I have to write the complete balanced molecular, ionic, and net ionic equations for the reaction of nickel II chloride + sodium phosphate. What product, if any, is a precipitiate? I started by getting NiCl2 + Na2(PO4) = (PO4)Ni + NaCl. Balancing it I got NiCl2 + Na2(PO4)Ni + 2NaCl. How do you go about figuring out the ionic and net ionic equations? Do I break them up into oxidation numbers? Ni has a +2 oxidarion number or am I totally going in the wrong direction? Thanks so much for your time

Sodium phosphate is Na3PO4.

Write the balanced equation using that formula. That gives you the balanced MOLECULAR equation.
Now separate the molecules into ions using the following guidelines.
Gases are written as the molecule.
Precipitates (Ni3(PO4)2 is a ppt) are written as the molcule.
Weakly ionized substances (H2O is an example) are written as molecules.
Everything else is written as ions.

Next, look at ions on the left and right. Cancel ions common to both sides.
The result is the net ionic equation.

i worked it out and got

NiCl2+ Na3(PO4)= Ni(PO4)+ 3NaCl2 for the balanced moloecualr equation.
Ni +2
Cl2 -1
Na3 +1
PO4 -3

Ni+2 = Cl2-1 + Na3+1 + (PO4)-3
Ni+2 + (PO4)-3 = Ni=2 (PO4)-3 for the net ionic equation

would the precipate be nickel II phosphate or Nickel III phosphate. being if i did thid correctly

I gave you the formula for nickel phosphate AND told you it was a precipitate in my first response but you must have copied it down wrong. Here is how you do it. I'm adding (aq) to show the ones in solution and (s) to show the solid precipitate.

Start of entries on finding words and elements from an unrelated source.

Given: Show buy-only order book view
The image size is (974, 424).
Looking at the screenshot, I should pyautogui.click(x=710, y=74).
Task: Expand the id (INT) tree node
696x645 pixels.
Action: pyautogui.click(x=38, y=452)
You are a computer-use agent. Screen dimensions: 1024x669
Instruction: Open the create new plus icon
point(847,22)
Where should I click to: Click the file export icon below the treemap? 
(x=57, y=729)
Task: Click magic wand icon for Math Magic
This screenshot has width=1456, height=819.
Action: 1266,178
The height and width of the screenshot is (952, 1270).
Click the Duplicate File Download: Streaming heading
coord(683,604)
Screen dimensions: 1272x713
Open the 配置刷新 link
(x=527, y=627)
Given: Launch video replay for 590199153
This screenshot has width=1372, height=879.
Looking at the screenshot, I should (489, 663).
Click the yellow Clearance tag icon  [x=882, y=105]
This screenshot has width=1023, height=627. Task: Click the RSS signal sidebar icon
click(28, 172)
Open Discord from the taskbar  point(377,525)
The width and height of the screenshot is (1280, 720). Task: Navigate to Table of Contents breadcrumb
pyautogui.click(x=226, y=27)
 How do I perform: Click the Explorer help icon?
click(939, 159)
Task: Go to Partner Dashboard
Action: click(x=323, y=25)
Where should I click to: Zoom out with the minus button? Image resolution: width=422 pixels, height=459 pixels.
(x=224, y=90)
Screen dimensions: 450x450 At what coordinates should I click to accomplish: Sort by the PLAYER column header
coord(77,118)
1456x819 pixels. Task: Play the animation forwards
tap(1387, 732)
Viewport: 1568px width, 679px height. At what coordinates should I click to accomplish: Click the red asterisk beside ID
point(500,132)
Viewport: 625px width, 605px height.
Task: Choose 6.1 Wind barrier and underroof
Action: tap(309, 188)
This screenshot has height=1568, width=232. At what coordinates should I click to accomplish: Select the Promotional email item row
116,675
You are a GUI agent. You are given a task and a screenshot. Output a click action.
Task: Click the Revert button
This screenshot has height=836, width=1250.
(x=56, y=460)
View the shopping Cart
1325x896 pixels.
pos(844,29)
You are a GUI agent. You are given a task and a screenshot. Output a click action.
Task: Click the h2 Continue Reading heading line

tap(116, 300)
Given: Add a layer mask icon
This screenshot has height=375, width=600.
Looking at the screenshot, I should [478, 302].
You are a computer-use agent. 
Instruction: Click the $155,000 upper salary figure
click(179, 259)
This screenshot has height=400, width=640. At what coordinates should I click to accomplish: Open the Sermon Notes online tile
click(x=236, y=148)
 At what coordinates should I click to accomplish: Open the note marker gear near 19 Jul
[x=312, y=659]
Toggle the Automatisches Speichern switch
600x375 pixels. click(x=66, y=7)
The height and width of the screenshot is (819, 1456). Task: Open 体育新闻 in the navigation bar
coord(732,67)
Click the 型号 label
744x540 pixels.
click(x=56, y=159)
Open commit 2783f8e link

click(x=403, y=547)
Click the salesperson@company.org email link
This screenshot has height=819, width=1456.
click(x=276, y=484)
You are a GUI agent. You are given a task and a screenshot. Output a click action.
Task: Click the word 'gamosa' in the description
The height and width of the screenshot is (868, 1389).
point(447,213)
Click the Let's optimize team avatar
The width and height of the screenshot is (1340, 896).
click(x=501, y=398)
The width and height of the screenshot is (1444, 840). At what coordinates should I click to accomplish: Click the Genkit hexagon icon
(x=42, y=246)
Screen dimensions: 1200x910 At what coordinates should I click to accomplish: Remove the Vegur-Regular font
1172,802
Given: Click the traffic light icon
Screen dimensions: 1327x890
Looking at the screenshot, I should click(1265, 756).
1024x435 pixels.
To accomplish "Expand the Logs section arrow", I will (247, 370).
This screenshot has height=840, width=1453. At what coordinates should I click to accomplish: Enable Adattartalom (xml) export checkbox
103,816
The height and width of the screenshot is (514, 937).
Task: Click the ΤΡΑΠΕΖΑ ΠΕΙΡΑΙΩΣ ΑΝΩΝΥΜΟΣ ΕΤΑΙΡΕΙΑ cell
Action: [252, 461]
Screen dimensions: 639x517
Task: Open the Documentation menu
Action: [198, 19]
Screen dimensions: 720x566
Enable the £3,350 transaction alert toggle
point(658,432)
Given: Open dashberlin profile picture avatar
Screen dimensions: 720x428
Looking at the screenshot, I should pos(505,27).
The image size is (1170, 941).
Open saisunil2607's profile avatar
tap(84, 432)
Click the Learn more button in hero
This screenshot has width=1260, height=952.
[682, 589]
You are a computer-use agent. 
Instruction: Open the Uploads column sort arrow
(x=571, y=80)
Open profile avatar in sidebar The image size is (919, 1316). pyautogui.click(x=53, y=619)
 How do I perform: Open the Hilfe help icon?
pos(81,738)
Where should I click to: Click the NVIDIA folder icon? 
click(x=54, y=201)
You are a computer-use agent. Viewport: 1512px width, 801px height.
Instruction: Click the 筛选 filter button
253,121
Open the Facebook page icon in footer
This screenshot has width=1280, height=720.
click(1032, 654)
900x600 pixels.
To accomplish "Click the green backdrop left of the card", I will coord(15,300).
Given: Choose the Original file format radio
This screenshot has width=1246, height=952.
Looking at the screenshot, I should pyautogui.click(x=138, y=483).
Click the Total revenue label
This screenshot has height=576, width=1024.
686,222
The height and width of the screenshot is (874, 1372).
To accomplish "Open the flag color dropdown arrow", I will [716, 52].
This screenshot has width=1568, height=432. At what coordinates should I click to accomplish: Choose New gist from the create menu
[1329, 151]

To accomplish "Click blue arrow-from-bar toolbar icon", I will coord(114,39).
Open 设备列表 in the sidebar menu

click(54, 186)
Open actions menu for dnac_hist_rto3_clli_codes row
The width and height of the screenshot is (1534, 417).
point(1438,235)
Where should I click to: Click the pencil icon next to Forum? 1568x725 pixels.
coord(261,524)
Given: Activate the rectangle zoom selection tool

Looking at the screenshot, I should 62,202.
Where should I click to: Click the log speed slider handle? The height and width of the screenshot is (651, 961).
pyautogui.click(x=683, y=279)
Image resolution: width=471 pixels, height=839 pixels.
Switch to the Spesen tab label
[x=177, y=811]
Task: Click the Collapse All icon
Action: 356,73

3NiCl2(aq) + 2Na3PO4(aq) ==> Ni3(PO4)2(s) + 6NaCl(aq)

The above is the balanced molecular equation. Now we separate it into ions with the rules I gave in my first response. To save time I will omit the (aq) after the ions.
3Ni^+2 + 6Cl^- + 6Na^+ + 2PO4^-3 ==>Ni3(PO4)2(s) + 6Na^+ + 6Cl^-

The above is the balanced ionic equation. The only thing I've done is to separate those aqueous solution into ion if they dissolve but show the ppt as a solid (s). Now to make the NET ionic equation, we cancel those ions common to both sides. Those are 6Cl^- and 6 Na^+ so the net ionic equation is
3Ni^+2(aq) + 2PO4^-3(aq) ==> Ni3(PO4)2(s)

To write the complete balanced molecular equation, you first write the formulas for the reactants and products, then balance the equation by adjusting the coefficients to make sure the number and type of atoms on both sides are equal. In your equation, you started with NiCl2 + Na2(PO4)Ni = (PO4)Ni + NaCl.

However, it seems like you made a mistake in writing the formulas. Nickel (II) chloride is actually NiCl2, and sodium phosphate is Na3PO4. So, the correct molecular equation for the reaction is:

NiCl2 + Na3PO4 -> Ni3(PO4)2 + 2NaCl

Next, to write the ionic equation, you need to break apart the soluble compounds into their respective ions. In this case, NiCl2 dissociates into Ni2+ and 2Cl- ions, and Na3PO4 dissociates into 3Na+ and PO4^3- ions. The equation becomes:

2Ni2+ + 3PO4^3- + 6Na+ + 6Cl- -> Ni3(PO4)2 + 6Na+ + 6Cl-

Finally, you can cancel out the spectator ions (the ions that are present on both sides of the equation) to write the net ionic equation. In this case, the Na+ and Cl- ions are present on both sides and cancel out, leaving:

2Ni2+ + 3PO4^3- -> Ni3(PO4)2

So, the net ionic equation is: 2Ni2+ + 3PO4^3- -> Ni3(PO4)2

The precipitate is the solid that forms during a chemical reaction. In this case, the net ionic equation shows the formation of Ni3(PO4)2, which is insoluble (does not dissolve) in water. Therefore, Ni3(PO4)2 is the precipitate in this reaction.